- _ТЕКСТ ДЛЯ ЧТЕНИЯ_
....

Выбрать главу

Вот таким образом и возникло и появилось стихотворение об умирающем солдате-мужике.

Между прочим, я только теперь заметил: в моем стихотворении нигде не сказано, что солдат умирает именно от ран и именно на войне. По-видимому, я считал ненужным говорить об этом, так как обо всем говорило само время, тот самый 1914 год, когда «Просьба солдата» появилась на свет.

В МОСКВЕ

1

Во второй половине декабря четырнадцатого года я получил от М. И. Погодина письмо, в котором он писал, что скоро едет в Москву и что хочет взять меня с собой, чтобы там показать глазным врачам. Михаил Иванович в письме назвал и день, когда я должен прийти к нему в Гнездилово, откуда и начнется поездка.

Рано утром, лишь из-за горизонта успело показаться холодное декабрьское солнце, я отправился в путь и уже около двенадцати часов подходил к погодинскому дому. Это было совершенно нелепо, так как поезд, на котором мы должны были ехать со станции Павлиново, отправлялся только в.сумерки, точнее — в пятом часу вечера. А от Гнездилова до Павлинова — рукой подать: всего верст шесть. Я хорошо знал это, но старая деревенская привычка приходить задолго до отхода поезда, чтобы как-нибудь случайно не опоздать, взяла верх. Поэтому я должен был несколько часов толкаться в погодинском доме, ожидая, когда запрягут лошадей, и каждую минуту поглядывать на большие круглые настенные часы. Я и тут страшно беспокоился: а вдруг кучер не вовремя подаст лошадь и мы приедем в Павлиново, когда поезд уже уйдет? Я понимал, что и другим мешаю, да и сам тревожусь совсем зря, но вести себя иначе никак не мог.

....

- _ЗАДАНИЕ 1_
Перечислите все географические названия, которые упоминаются в отрывке о поездке в Москву.
- _ЗАДАНИЕ 2_
Повторите без изменений ту часть отрывка о поездке в Москву, которая начинается со слов «Выбрать главу» и заканчивается словами «и начнется поездка.».
- _ЗАДАНИЕ 3_
Напишите следующую часть отрывка о поездке в Москву, начав сразу после его последнего предложения.
Следующий далее список является отдельным материалом и к отрывку о поездке в Москву не относится.

Сохраненные записи
....

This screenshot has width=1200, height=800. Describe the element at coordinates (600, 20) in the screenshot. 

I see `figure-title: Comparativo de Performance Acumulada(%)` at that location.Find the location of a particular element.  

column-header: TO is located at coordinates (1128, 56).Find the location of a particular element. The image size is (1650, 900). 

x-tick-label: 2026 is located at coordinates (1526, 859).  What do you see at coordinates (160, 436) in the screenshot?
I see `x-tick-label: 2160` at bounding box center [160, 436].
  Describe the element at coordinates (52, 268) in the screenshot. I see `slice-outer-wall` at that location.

....

- _ОТВЕТ 1_
Москва, Гнездилово, Павлиново.

- _ОТВЕТ 2_
Выбрать главу

Вот таким образом и возникло и появилось стихотворение об умирающем солдате-мужике.

Между прочим, я только теперь заметил: в моем стихотворении нигде не сказано, что солдат умирает именно от ран и именно на войне. По-видимому, я считал ненужным говорить об этом, так как обо всем говорило само время, тот самый 1914 год, когда «Просьба солдата» появилась на свет.

В МОСКВЕ

1

Во второй половине декабря четырнадцатого года я получил от М. И. Погодина письмо, в котором он писал, что скоро едет в Москву и что хочет взять меня с собой, чтобы там показать глазным врачам. Михаил Иванович в письме назвал и день, когда я должен прийти к нему в Гнездилово, откуда и начнется поездка.

- _ОТВЕТ 3_
Случилось тут и еще одно неудобство, от которого, казалось, все лицо мое вдруг загорелось. На мне был костюм и сапоги, что подарил Погодин. И с известной долей юмора можно было сказать, что я «как денди лондонский одет». Во всяком случае ехать в Москву в таком одеянии, в какое я облачился тем памятным утром, было вполне возможно, хотя оно шилось и не по моей мерке. Но штука вся в том, что я не располагал даже самым скверным пальто городского покроя, чтобы надеть его поверх костюма. Уходя к Погодину, я ограничился тем, что натянул на себя какую-то весьма непрезентабельную деревенскую хламиду: ничего другого в доме не нашлось. Михаил Иванович увидел ее и приказал снять. Откуда-то из задних комнат дома мне принесли нечто вроде бекеши, сшитой из серого сукна,— бекеши с меховой подкладкой.

— Вот так будет лучше,— сказал Погодин, когда я, примеривая, надел на себя бекешу.— Так и поедешь...

В бекеше действительно было лучше, но чувствовал я себя крайне неудобно по той причине, что одет во все чужое...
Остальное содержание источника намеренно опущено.